**ASSIGNMENT**
Your task is to transcribe the entries below exactly, from their first line down to the line containing "You are a computer-use agent.", and to stop there.

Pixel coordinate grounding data

※

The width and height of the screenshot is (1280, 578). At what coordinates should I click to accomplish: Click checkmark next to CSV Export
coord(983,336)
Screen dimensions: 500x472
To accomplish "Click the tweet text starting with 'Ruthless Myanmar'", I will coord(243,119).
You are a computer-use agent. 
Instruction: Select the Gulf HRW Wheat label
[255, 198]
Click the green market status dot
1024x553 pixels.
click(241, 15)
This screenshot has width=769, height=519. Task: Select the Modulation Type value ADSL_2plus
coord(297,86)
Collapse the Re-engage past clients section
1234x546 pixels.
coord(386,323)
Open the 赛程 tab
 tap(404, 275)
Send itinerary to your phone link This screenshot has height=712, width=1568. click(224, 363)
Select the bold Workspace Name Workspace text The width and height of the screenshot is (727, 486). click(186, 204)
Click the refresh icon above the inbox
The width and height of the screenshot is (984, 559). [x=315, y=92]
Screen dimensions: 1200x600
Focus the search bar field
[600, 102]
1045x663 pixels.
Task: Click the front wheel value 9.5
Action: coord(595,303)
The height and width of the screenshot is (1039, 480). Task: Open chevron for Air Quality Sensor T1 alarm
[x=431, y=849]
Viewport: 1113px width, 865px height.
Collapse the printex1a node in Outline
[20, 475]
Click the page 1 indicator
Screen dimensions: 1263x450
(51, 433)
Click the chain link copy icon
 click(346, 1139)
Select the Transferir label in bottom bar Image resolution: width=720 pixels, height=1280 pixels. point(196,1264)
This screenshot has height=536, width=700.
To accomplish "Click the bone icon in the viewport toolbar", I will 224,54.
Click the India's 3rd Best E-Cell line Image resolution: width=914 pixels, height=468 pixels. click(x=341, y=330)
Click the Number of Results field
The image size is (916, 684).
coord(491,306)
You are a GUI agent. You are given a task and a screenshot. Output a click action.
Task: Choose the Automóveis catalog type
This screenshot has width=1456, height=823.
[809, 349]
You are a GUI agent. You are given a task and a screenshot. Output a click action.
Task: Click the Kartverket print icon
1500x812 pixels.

※

**SOLVED EXERCISE**
The width and height of the screenshot is (1280, 578). At what coordinates should I click to accomplish: Click checkmark next to CSV Export
coord(983,336)
Screen dimensions: 500x472
To accomplish "Click the tweet text starting with 'Ruthless Myanmar'", I will coord(243,119).
You are a computer-use agent. 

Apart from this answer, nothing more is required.